--- JOUW DOEL ---
Herhaal woordelijk alle regels uit de records, van de regel die "You are a computer-use agent. Image" bevat tot en met de regel die "should pyautogui.click(x=1906, y=754)." bevat.

(Locatiegegevens van woorden en elementen)

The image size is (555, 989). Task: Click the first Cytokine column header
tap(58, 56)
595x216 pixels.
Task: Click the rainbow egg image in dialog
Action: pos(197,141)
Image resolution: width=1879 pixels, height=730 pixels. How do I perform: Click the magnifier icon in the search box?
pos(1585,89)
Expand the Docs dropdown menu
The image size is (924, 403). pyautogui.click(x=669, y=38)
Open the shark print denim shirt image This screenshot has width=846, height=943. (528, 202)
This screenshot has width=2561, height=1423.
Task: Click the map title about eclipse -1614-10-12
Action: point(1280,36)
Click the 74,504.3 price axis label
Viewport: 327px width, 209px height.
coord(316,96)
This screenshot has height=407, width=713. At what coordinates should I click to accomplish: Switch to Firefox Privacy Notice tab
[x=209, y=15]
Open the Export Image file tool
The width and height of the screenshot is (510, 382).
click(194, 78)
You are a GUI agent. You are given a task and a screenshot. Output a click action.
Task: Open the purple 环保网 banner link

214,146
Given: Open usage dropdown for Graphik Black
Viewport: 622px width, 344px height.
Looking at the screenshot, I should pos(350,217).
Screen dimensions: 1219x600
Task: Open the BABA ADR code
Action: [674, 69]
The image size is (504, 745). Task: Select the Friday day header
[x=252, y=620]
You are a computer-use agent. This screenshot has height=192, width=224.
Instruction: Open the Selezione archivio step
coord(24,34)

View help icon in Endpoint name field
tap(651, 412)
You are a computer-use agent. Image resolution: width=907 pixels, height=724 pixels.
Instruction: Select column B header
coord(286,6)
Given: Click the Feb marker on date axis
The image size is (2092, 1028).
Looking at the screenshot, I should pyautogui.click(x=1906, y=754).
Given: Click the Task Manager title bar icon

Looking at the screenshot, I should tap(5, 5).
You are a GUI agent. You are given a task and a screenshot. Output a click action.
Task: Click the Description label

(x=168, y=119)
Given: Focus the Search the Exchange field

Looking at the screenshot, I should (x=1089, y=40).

--- ANTWOORD OP OPDRACHT ---
You are a computer-use agent. Image resolution: width=907 pixels, height=724 pixels.
Instruction: Select column B header
coord(286,6)
Given: Click the Feb marker on date axis
The image size is (2092, 1028).
Looking at the screenshot, I should pyautogui.click(x=1906, y=754).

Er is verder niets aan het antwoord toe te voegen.